**TO DO:** Copy out all lines of the listing below that hold "agent".

**DATA LISTING:**

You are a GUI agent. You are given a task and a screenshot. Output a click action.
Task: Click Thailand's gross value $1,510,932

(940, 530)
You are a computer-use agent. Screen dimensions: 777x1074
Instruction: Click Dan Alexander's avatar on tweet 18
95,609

...

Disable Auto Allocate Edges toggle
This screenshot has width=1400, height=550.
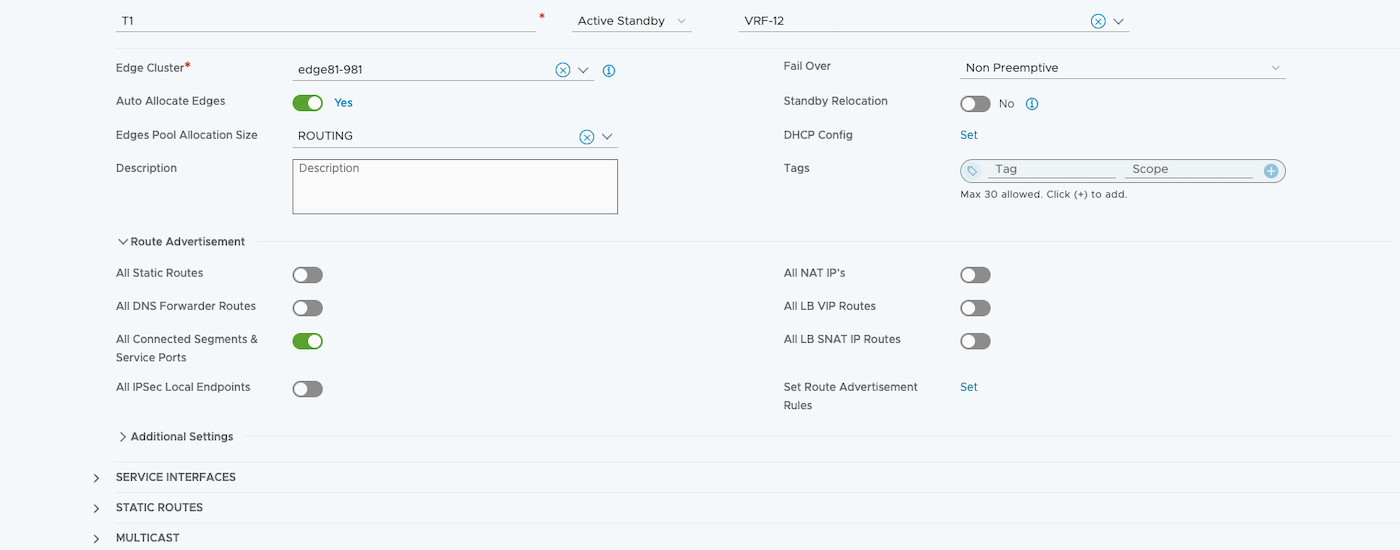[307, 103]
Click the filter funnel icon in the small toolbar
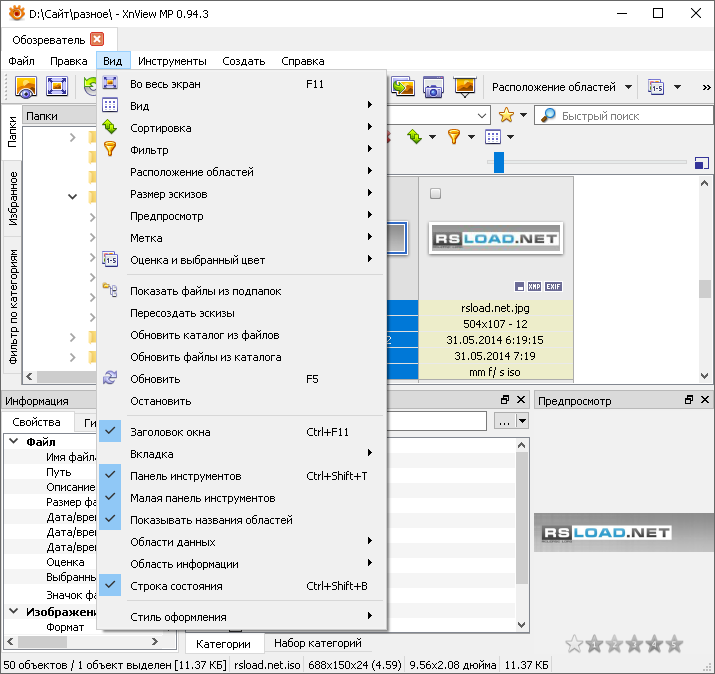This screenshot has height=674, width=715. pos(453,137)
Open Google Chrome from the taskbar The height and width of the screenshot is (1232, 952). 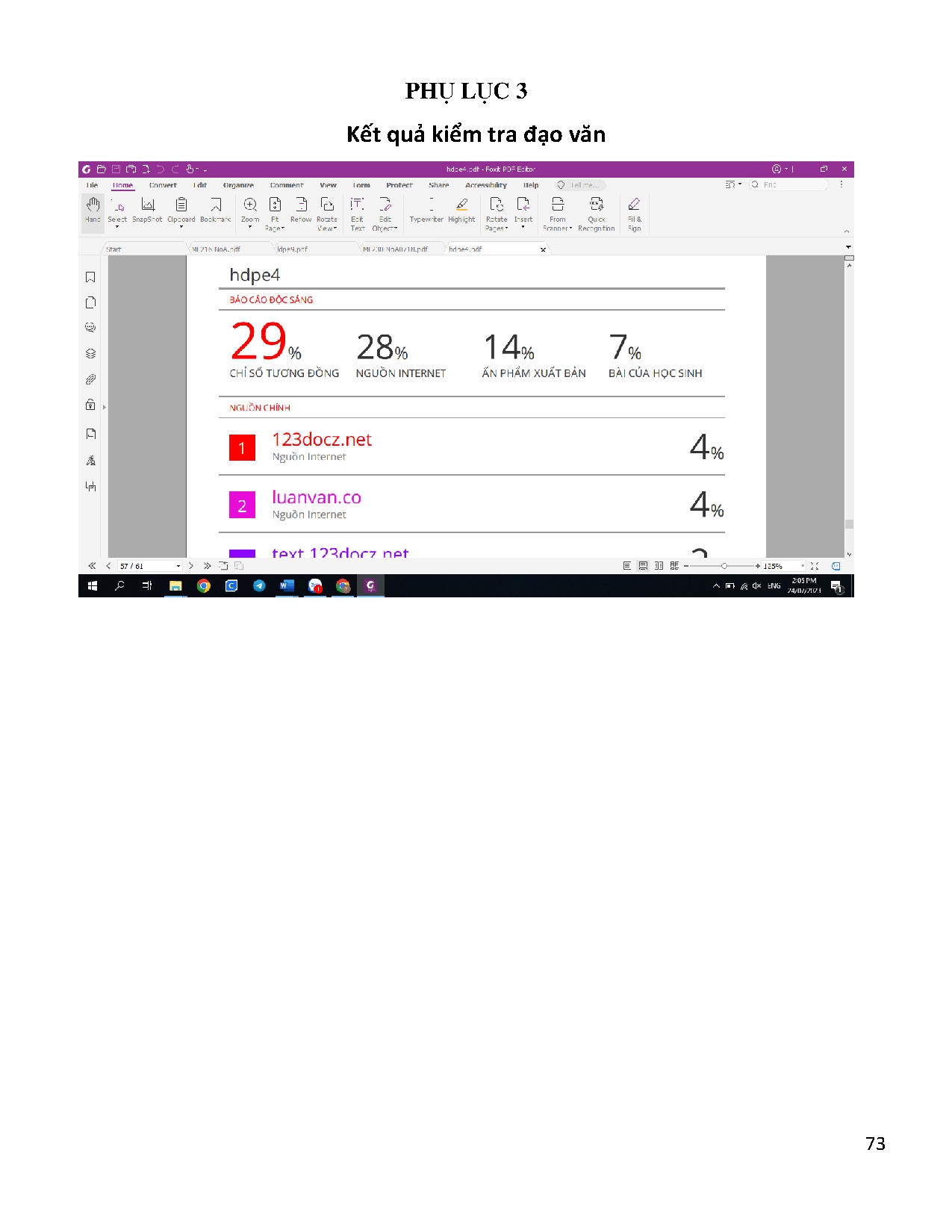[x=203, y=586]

--

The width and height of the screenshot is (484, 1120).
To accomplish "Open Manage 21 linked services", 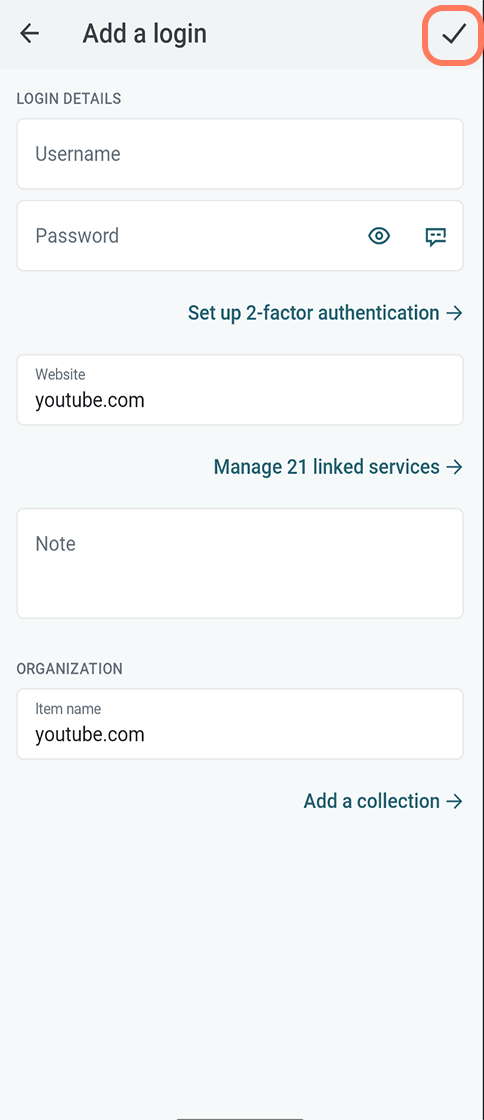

**TASK SOLUTION:**
You are a GUI agent. You are given a task and a screenshot. Output a click action.
You are a computer-use agent. Screen dimensions: 777x1074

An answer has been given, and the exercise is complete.